The United States Pharmacopeia (USP), the U.S. Department of Commerce’s National Institute of Standards and Technology (NIST) and The National Institute for Innovation in Manufacturing Biopharmaceuticals (NIIMBL), have announced a research collaboration to assess analytical methods and develop standards for adeno-associated virus (AAV), an important mechanism for delivering gene therapies.
AAVs are particularly useful for gene therapies because they are not known to cause human disease and cannot replicate on their own. AAV-based therapies are currently used to treat a type of inherited retinal dystrophy that causes blindness and spinal muscular atrophy in children, and treatments for many more diseases are currently being developed. However, to use AAVs most effectively, scientists need to accurately measure attributes related to their quality.

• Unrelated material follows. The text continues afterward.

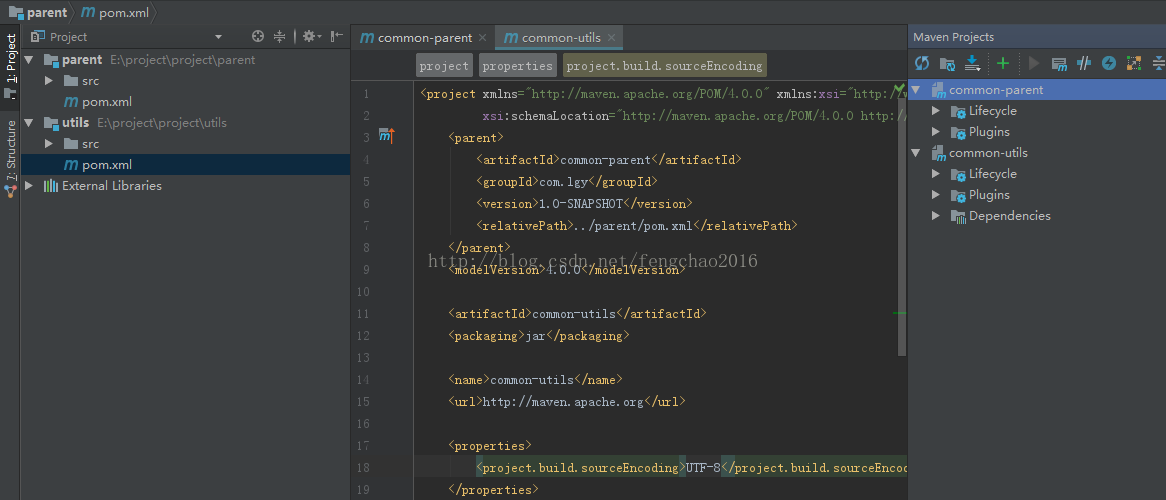The height and width of the screenshot is (500, 1166).
Task: Expand Lifecycle under common-parent
Action: (936, 111)
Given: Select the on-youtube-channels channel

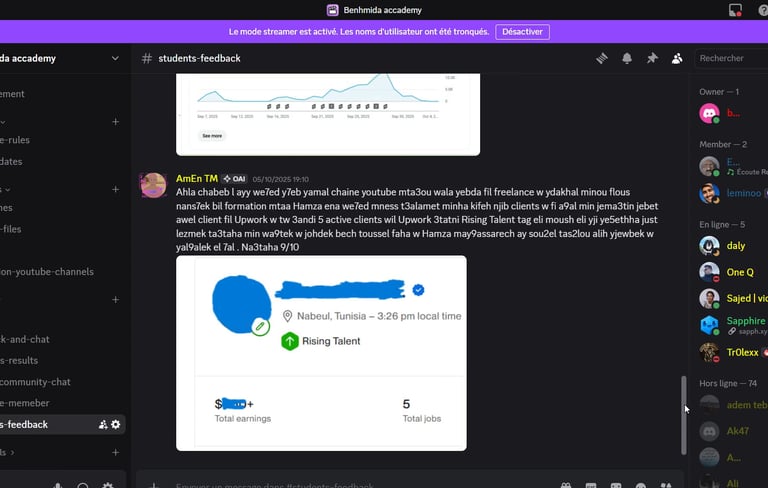Looking at the screenshot, I should (47, 271).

These attributes include the purity of the AAV product and the relative number of virus particles that contain the full genetic payload.

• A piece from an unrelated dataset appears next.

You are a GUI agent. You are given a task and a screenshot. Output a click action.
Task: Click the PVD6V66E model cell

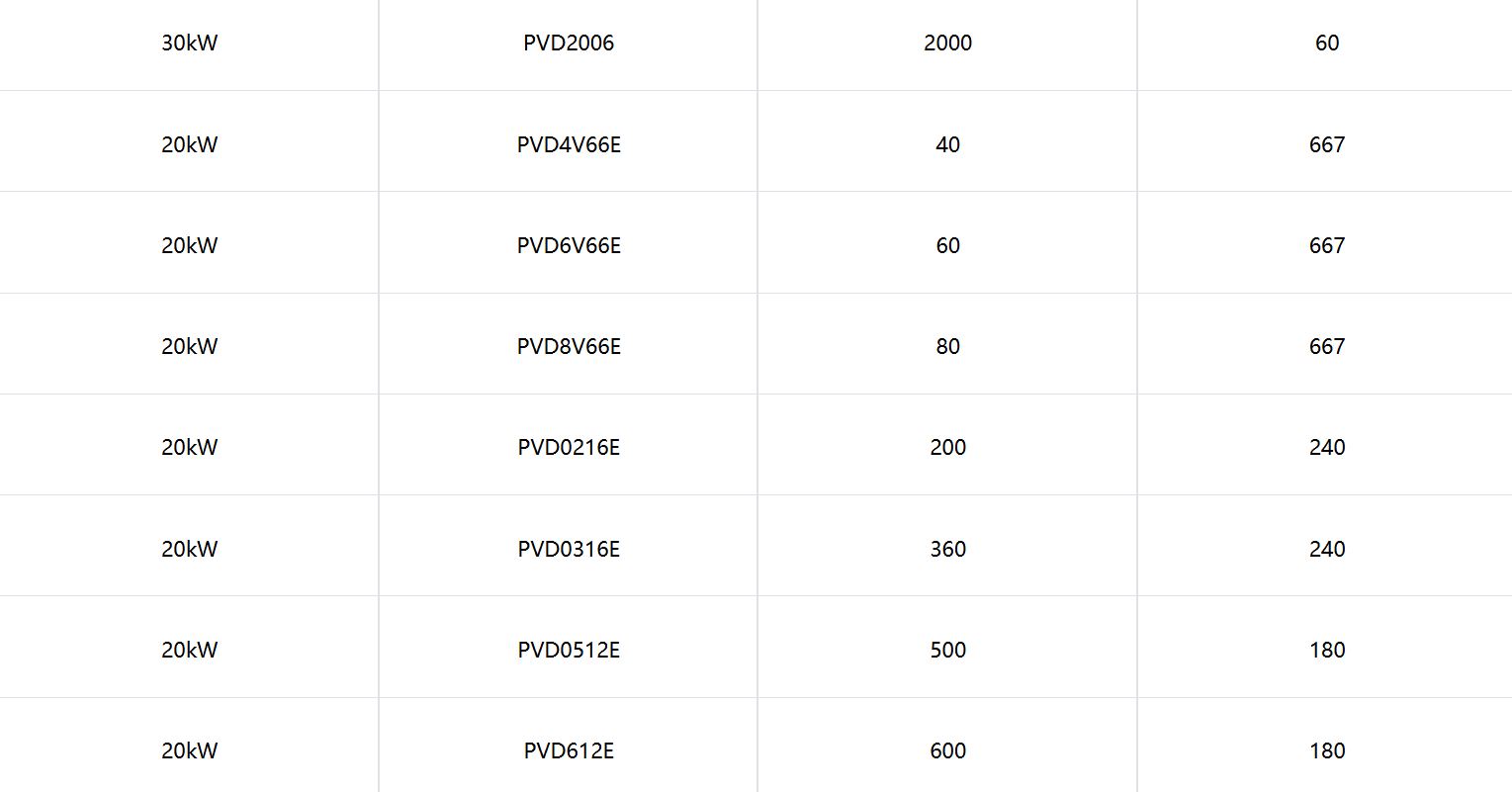pyautogui.click(x=569, y=245)
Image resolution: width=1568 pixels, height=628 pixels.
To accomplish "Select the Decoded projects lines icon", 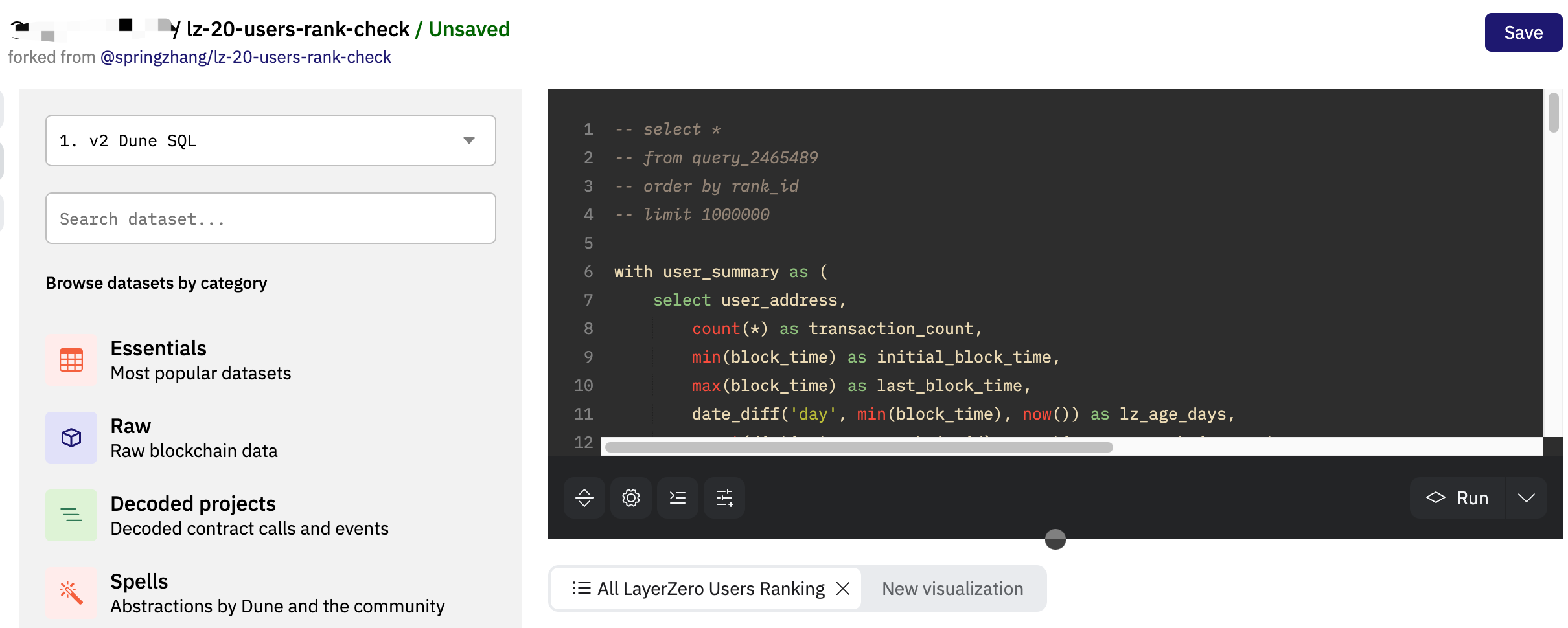I will coord(71,515).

At a workshop hosted by NIIMBL in 2019, academic and industry scientists, product developers, instrument manufacturers and other stakeholders identified needs for improved consistency of measurement methods and physical standards for AAV-based products as top priorities.
“AAV is important because these are critical components to manufacture a variety of gene and cell therapy products,” explained Kelvin Lee, NIIMBL institute director. “By addressing the quality attributes assessment of viral vectors, the field of gene therapies as a whole will benefit from access to high quality components to enable the development of a variety of products.”